Cumulative Utility Parity for Fair Federated Learning under Intermittent Client Participation
Stefan Behfar, Richard Mortier

TL;DR
This paper introduces a fairness principle for federated learning that ensures clients receive comparable long-term benefits, addressing issues caused by intermittent participation and improving long-term representation parity.
Contribution
It proposes cumulative utility parity and availability-normalized utility to promote fair long-term client benefit in federated learning with intermittent participation.
Findings
Significantly improves long-term fairness among clients.
Maintains high overall model performance.
Effectively handles temporally skewed, non-IID data.
Abstract
In real-world federated learning (FL) systems, client participation is intermittent, heterogeneous, and often correlated with data characteristics or resource constraints. Existing fairness approaches in FL primarily focus on equalizing loss or accuracy conditional on participation, implicitly assuming that clients have comparable opportunities to contribute over time.
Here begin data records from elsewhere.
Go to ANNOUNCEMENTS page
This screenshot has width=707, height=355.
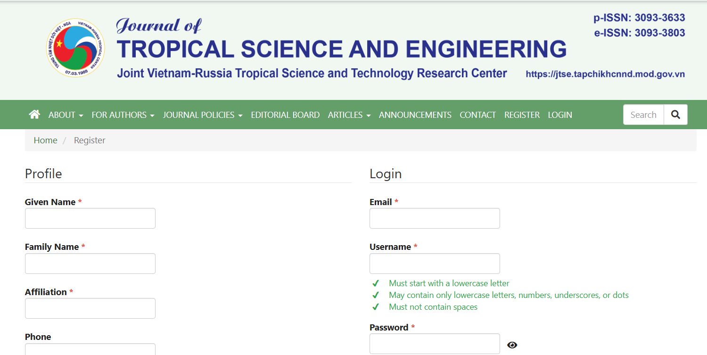tap(415, 115)
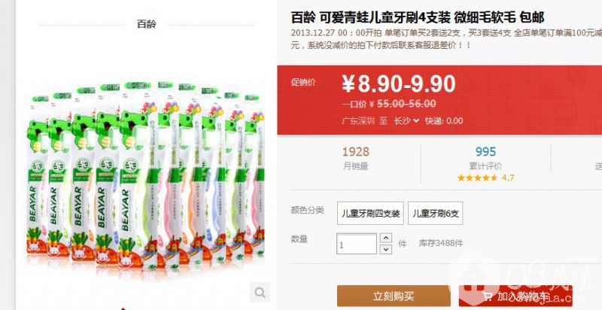Click the BEAYAR toothbrush product image
The width and height of the screenshot is (602, 310).
146,175
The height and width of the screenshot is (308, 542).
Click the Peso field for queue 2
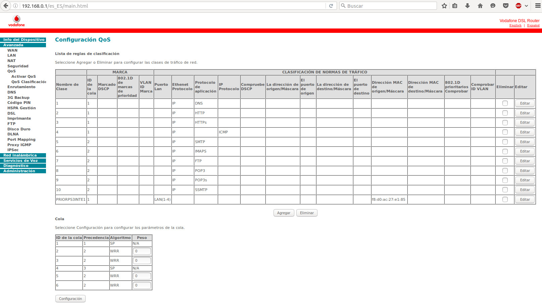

However, when participation itself is uneven, these objectives can lead to systematic under-representation of intermittently available clients, even if per-round performance appears fair. We propose cumulative utility parity, a fairness principle that evaluates whether clients receive comparable long-term benefit per participation opportunity, rather than per training round. To operationalize this notion, we introduce availability-normalized cumulative utility, which disentangles unavoidable physical constraints from…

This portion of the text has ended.